Svedesi in fuga dalla Svezia

Ghetti, bombe, sicari-bambini. Ignorare le conseguenze esplosive del multiculturalismo nell’ex Shangri-La dell’accoglienza in Europa non è più possibile. E c’è chi inizia ad andarsene

«È ora di cominciare a confiscare e demolire le moschee in cui si diffondono messaggi antidemocratici, antisvedesi, omofobi e antisemiti, e in cui si fa disinformazione»: le dichiarazioni del leader di estrema destra Jimmie Åkesson hanno costretto il primo ministro svedese Ulf Kristersson a ribadire che in Svezia « la libertà di culto è garantita dalla costituzione», «non demoliamo i luoghi di culto», «dobbiamo combattere l’estremismo rispettando i nostri valori e lo stato di diritto», ma dicono molto del clima che si respira nel paese delle «due società parallele» (non è una frase di Akesson ma di Magdalena Andersson, ex premier socialdemocratica).

Il paese dei roghi del Corano. Del “modello porte aperte” che ha trasformato in una polveriera lo Shangri-La ultra-sicuro svedese, lo Stato che fu vetrina della socialdemocrazia e del progressismo nel paese del più alto tasso di violenza armata letale in Europa: una sparatoria al giorno, un attentato a settimana. E che dopo la barbara esecuzione dei due tifosi svedesi a Bruxelles in nome dell’Isis non trova più parole per difendere il multiculturalismo.

«Siamo diventati i numeri uno ad esportare criminalità»

Certo, ha spiegato il giornalista Ivan Arpi nell’ultimo episodio del Brendan O’Neill Show, la maggioranza degli svedesi resta ovviamente «contraria ai roghi del Corano» e le reazioni in seguito agli attacchi di Hamas ad Israele sono state condizionate dal solito tic elettorale, «ricordatevi che tutti gli islamisti sono musulmani, ma non tutti i musulmani sono islamisti». Ma i mea culpa di moltissimi personaggi pubblici, giornalisti e accademici «che si stanno rendendo conto di avere avuto torto riguardo all’islamismo e al multiculturalismo» sono sempre più numerosi ed evidenti.

====================

SFIDE:
A – Nel passo del documento, a chi viene attribuita l'espressione «due società parallele»?
B – Modifica tutte le voci sostituendo "screenshot" con "image" e lasciando invariato tutto il resto. Ometti le immagini nella risposta.

DATI FORNITI:

====================

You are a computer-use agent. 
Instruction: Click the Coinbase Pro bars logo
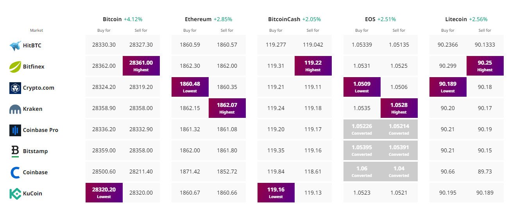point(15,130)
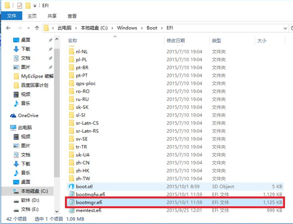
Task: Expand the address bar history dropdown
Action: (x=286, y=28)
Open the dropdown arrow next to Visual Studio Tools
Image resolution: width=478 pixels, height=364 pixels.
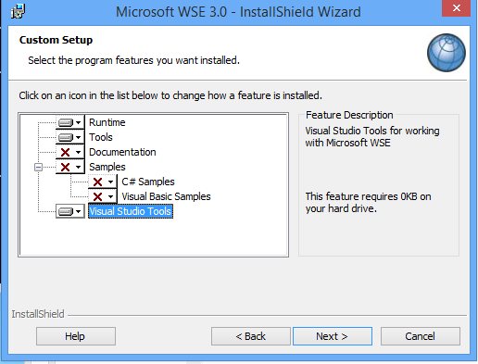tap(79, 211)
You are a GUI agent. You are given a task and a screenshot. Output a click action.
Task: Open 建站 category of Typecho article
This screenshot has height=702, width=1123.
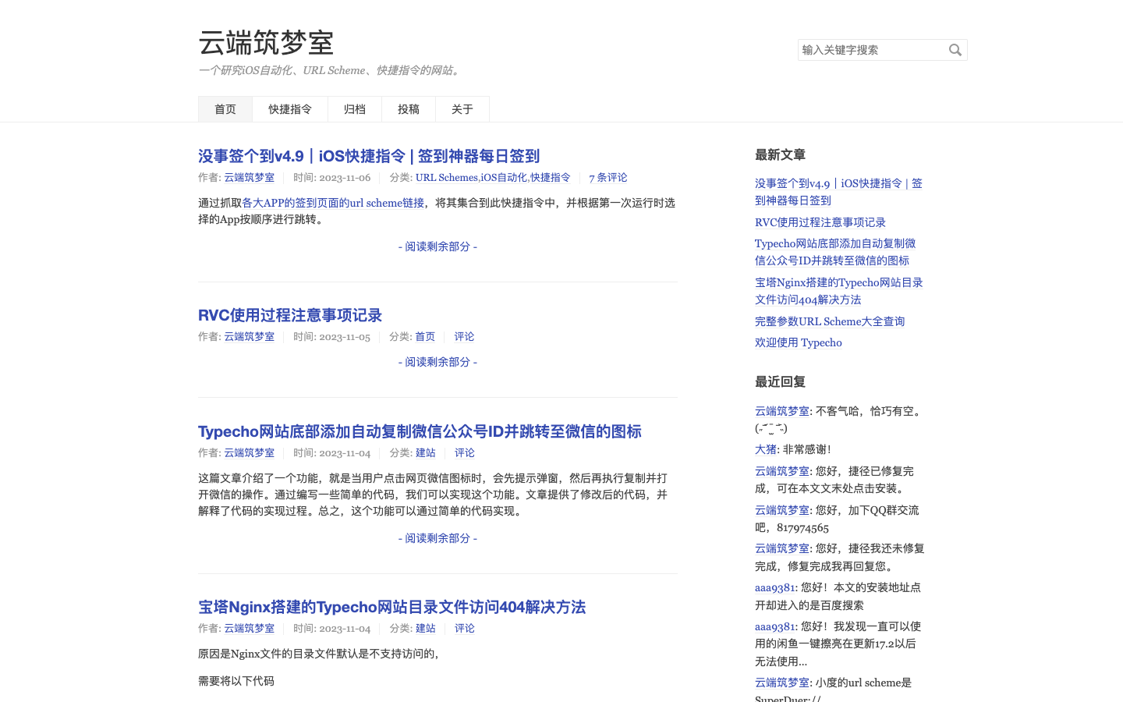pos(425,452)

====================

SOLUZIONI DEGLI ESERCIZI:
A – A Magdalena Andersson, ex premier socialdemocratica.

B –
You are a computer-use agent. 
Instruction: Click the Coinbase Pro bars logo
point(15,130)
Task: Expand the address bar history dropdown
Action: (x=286, y=28)
Open the dropdown arrow next to Visual Studio Tools
Image resolution: width=478 pixels, height=364 pixels.
tap(79, 211)
You are a GUI agent. You are given a task and a image. Output a click action.
Task: Open 建站 category of Typecho article
This image has height=702, width=1123.
pos(425,452)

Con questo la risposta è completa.